* [Your instructions] Render the rows below as a JSON list of strings, one string per row, skipping blank rows and leaving the picture out.

* [Source records]
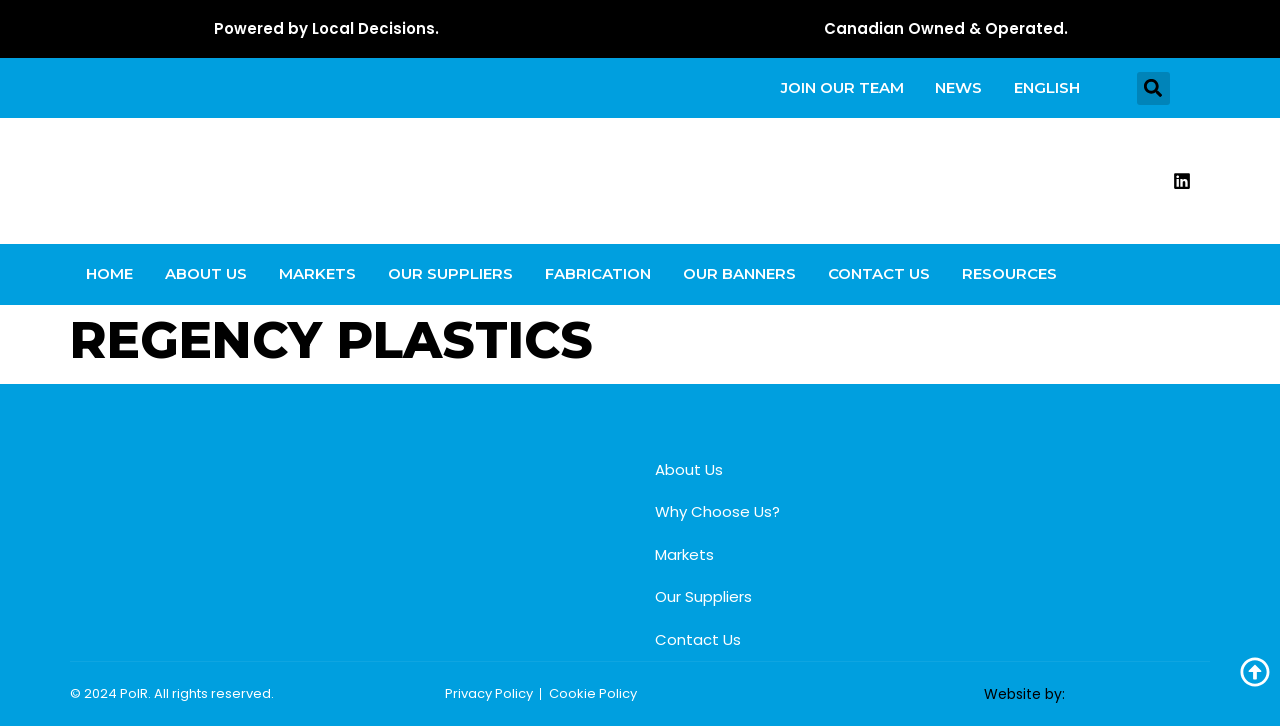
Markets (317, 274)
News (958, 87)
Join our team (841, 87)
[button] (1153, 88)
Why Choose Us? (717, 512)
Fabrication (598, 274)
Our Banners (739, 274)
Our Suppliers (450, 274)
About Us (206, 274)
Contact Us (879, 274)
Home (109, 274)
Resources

* [The reply]
[
  "Markets (317, 274)",
  "News (958, 87)",
  "Join our team (841, 87)",
  "[button] (1153, 88)",
  "Why Choose Us? (717, 512)",
  "Fabrication (598, 274)",
  "Our Banners (739, 274)",
  "Our Suppliers (450, 274)",
  "About Us (206, 274)",
  "Contact Us (879, 274)",
  "Home (109, 274)",
  "Resources"
]